The Dutch government recently announced that in September 2020 a legislative proposal will be published that introduces additional restrictions for the deductibility of a loss incurred when liquidating a subsidiary on which the Dutch participation exemption applies. The aim of the Dutch government is that the new restrictions apply per 1 January 2021. Considering a liquidation of a foreign subsidiary can take quite some time, we recommend that contemplated liquidations of EU/EER subsidiaries of 50% (or less) and non-EU/EER subsidiaries are initiated shortly. Our Corporate Structures and Tax lawyers are happy to assist.

What changes are proposed?

Based on the current draft proposal published, the following restrictions will become applicable per 1 January 2021 on the part of a liquidation loss that exceeds EUR 5 million:

  1. Shareholding requirement: The Dutch parent entity needs to own more than 50% of the shares in the subsidiary or have a decisive influence on the subsidiary (e.g. the parent entity owns more than 50% of the voting rights).

  2. Geographic requirement: The subsidiary needs to be a tax resident of the EU/EER. Hence, the liquidation loss rule no longer applies with regard to subsidiaries that are a tax resident outside the EU/EER.

  3. Temporal requirement: The subsidiary needs to be dissolved (vereffend) ultimately three years after the end of the calendar year in which the activities of the subsidiary are discontinued or the decision to discontinue the activities is taken.

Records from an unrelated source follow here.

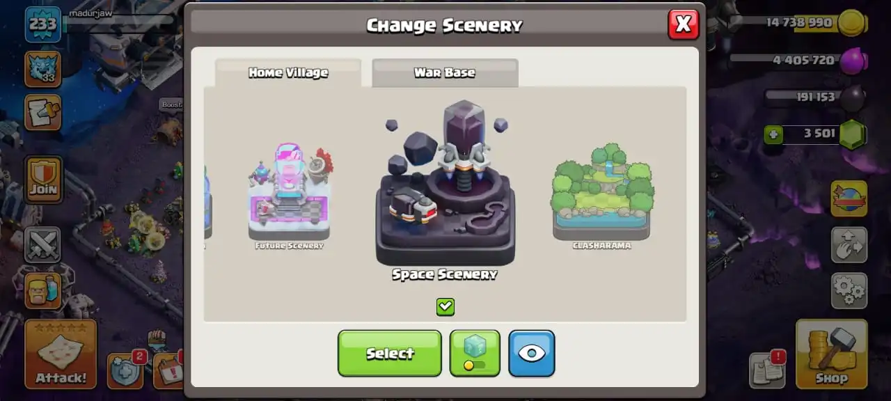The width and height of the screenshot is (891, 401).
Task: Click the gold resource bar
Action: click(815, 23)
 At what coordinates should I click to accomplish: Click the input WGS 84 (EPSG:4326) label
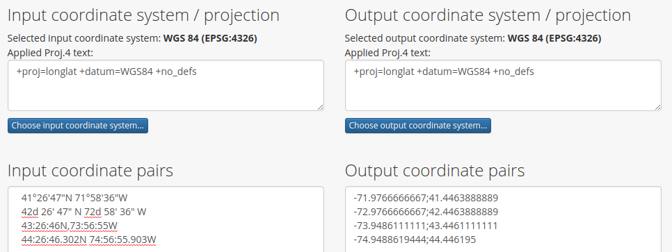(x=210, y=38)
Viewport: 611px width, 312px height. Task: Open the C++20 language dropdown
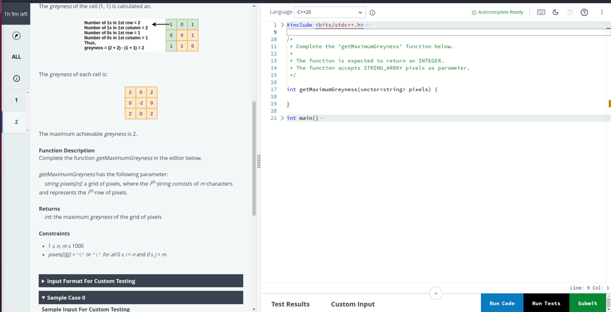[x=329, y=12]
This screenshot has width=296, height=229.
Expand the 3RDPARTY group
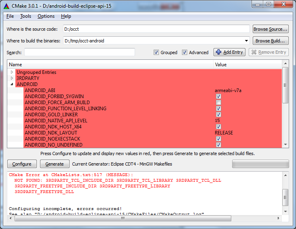(12, 78)
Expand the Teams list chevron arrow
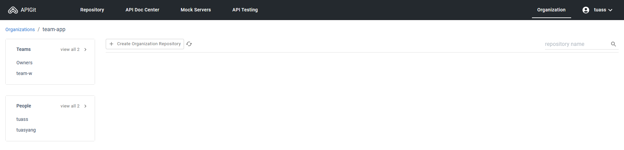This screenshot has width=624, height=150. pyautogui.click(x=85, y=50)
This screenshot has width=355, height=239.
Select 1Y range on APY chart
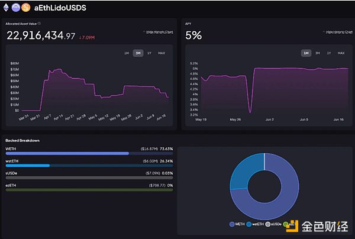(329, 53)
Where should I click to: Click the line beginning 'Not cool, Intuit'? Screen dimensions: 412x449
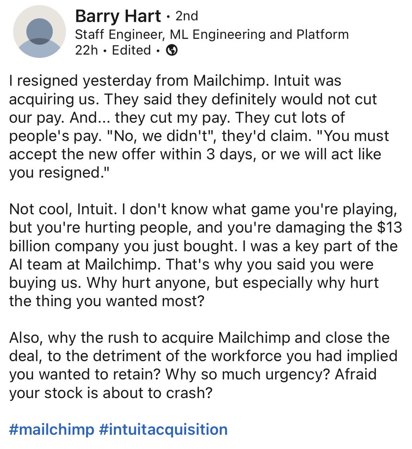202,210
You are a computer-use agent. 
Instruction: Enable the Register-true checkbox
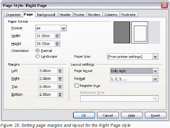[77, 85]
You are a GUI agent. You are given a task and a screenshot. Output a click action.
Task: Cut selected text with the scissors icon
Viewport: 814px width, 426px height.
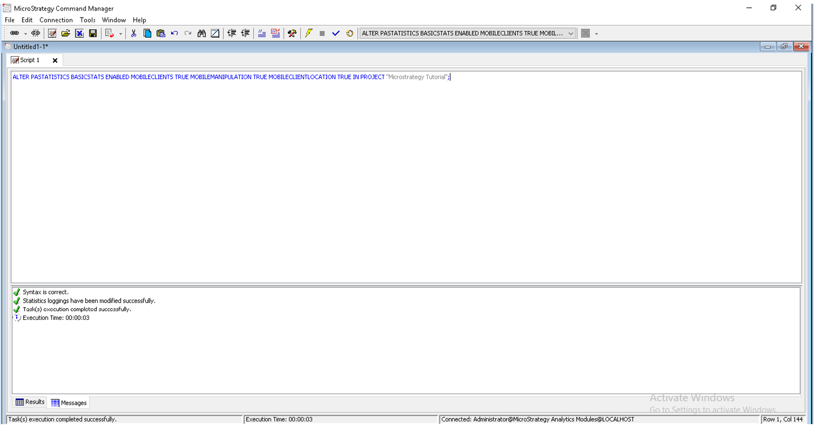tap(134, 33)
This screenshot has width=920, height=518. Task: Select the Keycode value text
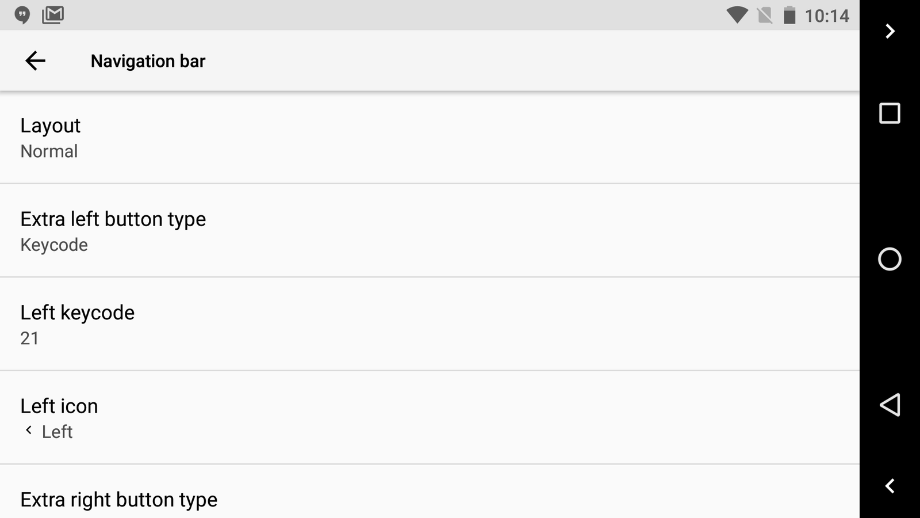[54, 245]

The term of three years can be extended if the liquidation is delayed due to non-tax reasons. The burden of proof for these non-tax reasons lies with the Dutch taxpayer.

If an entity that satisfies these additional restrictions is interposed between a Dutch parent entity and a subsidiary that does not satisfy the additional restrictions, the Dutch parent entity cannot indirectly claim the liquidation loss that relates to this non-qualifying subsidiary.

In summary the following applies:

  • EU/EER subsidiary (more than 50%): If such subsidiary enters into liquidation before 1 January 2021, the liquidation loss can be taken into account provided that the subsidiary is dissolved before 1 January 2024. This term can be extended if the liquidation is finalized at a later moment due to non-tax reasons.

  • EU/EER subsidiary (50% or less) and non-EU/EER subsidiary: The liquidation loss can only be taken into account provided that the subsidiary is dissolved before 1 January 2021.

In the expected legislative proposal, the geographic and temporal condition will also apply to losses incurred when discontinuing a permanent establishment with its head office in the Netherlands. The threshold of EUR 5 million also applies with regard to discontinuation losses of permanent establishments. Non-EU/EER permanent establishments should be fully discontinued before 1 January 2021 in order to take into account a discontinuation loss.